Now, thanks to a recent court ruling, that decision-making power appears to be in jeopardy. The decision by Cole County Circuit Judge Daniel Green ruled that a law giving local health departments the ability to issue public health orders, like mask mandates, was unconstitutional. Even though Attorney General Eric Schmitt essentially lost that case for the state, he's now embracing the ruling and taking it one step further. He's trying to apply it to not only local health departments, but also to school districts.

Mehlville School District Superintendent Chris Gaines specifically cited the ruling at a special meeting of the district's board of education.


CHRIS GAINES: Judge Green's ruling has inhibited our ability to keep students and employees safe from transmission.

KELLOGG: Attorney General Schmitt recently sent letters to not only local health departments, but also to school districts. They said, in essence, mask mandates are no longer valid. He also warned he could take legal action against those who continue to enforce mandates. Soon, school districts throughout the state modified their mask mandates, making them optional as opposed to mandatory, with some of them to go into effect after the holiday break.

But other schools are standing their ground, saying the attorney general's actions are both wrong and encroach on their authority. After receiving Schmitt's letter, Joe Hatley, an attorney hired by the Lee's Summit School District located near Kansas City, sent one right back.

JOE HATLEY: In the eyes of the courts, the attorney general is just another lawyer with an opinion. His opinions aren't binding. He doesn't have the authority to force school boards to do anything like this.

KELLOGG: Though Lee's Summit School District had already voted to modify some of its mask mandate policies before the court ruling even occurred, Hatley says, ultimately, the decision does not bind school districts. Eric Schmitt's actions against mask mandates is a stance popular with many Republicans here, and it comes as he runs for Senate. He's in the middle of a crowded Republican primary, which includes former Missouri Governor Eric Greitens. Saint Louis University political science professor Ken Warren sees it as a campaign ploy.

KEN WARREN: He wants to placate his base, pump up his base. And he probably is doing a good job of it by doing just what he's doing now.

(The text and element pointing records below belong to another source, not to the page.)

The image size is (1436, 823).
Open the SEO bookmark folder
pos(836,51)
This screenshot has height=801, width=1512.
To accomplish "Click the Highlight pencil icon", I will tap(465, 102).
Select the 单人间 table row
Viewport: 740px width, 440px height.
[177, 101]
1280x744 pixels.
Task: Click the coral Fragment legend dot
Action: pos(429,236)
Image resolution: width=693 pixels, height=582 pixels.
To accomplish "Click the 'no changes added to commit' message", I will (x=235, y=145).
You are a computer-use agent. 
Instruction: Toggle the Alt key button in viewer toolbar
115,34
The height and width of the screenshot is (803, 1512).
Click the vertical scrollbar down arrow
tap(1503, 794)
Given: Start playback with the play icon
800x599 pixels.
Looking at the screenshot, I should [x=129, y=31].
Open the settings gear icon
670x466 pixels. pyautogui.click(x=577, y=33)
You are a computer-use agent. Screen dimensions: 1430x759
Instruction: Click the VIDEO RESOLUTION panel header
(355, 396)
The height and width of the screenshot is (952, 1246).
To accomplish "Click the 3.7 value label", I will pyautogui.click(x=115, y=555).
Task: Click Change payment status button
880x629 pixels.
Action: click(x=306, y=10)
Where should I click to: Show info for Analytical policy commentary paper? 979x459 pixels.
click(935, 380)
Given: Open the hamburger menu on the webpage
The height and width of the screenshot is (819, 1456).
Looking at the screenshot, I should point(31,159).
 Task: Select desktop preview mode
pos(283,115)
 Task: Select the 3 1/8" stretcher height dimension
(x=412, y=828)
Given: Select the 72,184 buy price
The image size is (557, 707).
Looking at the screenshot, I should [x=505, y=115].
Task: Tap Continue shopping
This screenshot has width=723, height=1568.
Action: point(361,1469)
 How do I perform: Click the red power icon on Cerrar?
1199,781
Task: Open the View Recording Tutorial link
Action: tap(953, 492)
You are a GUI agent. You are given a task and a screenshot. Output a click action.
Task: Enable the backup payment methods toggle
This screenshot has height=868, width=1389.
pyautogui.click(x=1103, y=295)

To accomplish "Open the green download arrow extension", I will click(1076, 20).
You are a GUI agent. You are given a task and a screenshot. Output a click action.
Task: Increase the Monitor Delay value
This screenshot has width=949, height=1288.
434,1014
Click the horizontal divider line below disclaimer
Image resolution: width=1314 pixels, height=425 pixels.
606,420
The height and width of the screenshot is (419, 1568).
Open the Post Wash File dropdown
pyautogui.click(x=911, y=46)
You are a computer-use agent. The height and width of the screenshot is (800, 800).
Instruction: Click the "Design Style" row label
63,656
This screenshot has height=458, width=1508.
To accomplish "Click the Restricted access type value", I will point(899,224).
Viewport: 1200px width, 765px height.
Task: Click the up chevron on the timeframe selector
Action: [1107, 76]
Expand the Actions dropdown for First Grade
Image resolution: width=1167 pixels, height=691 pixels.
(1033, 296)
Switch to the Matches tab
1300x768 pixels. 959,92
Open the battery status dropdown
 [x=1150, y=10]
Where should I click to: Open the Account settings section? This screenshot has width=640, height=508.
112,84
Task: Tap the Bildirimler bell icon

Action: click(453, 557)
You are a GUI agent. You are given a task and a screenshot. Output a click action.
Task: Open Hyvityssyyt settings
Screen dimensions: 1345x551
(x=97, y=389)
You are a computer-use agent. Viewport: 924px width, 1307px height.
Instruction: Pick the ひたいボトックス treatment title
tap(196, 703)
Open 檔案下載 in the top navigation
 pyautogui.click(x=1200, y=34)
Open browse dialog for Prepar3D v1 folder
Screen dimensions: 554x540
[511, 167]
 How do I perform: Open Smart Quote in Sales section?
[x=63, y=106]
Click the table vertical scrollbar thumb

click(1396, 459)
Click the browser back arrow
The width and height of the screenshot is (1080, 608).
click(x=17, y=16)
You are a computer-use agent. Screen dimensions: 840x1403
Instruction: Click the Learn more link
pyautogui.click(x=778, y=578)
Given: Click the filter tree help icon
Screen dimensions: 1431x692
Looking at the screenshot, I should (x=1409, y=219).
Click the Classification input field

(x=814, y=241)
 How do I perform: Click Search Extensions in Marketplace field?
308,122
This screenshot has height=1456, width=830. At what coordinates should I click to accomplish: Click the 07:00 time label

KELLOGG: Schmitt did not reply to a request for comment, but a spokesman previously denounced such criticism as ridiculous. He also said the attorney general has received thousands of complaints regarding mask mandates in schools.

In addition to what is perceived by some as an overreach of his power, Eric Schmitt is also being criticized for his lack of action concerning the ruling. Because his office represented the state's department of health, which lost the case, it falls to him to appeal the decision, something Schmitt has not yet done despite the health department's urging. Robert Gatter teaches at Saint Louis University School of Law. He says this lack of action from Schmitt has only caused more confusion.

ROBERT GATTER: Shockingly, the attorney general has turned them down and decided, nope, I won't defend the state law, but I will threaten people about how I can take action during this time of confusion. It's unconscionably poor public service.

KELLOGG: Recently, both St. Louis and Jackson County filed motions to challenge the court ruling limiting the mask mandate powers of health departments. In the meantime, schools across Missouri now appear to have a tough choice - rescind their mask mandate or face a possible suit from their state's attorney general.

For NPR News, I'm Sarah Kellogg in Jefferson City.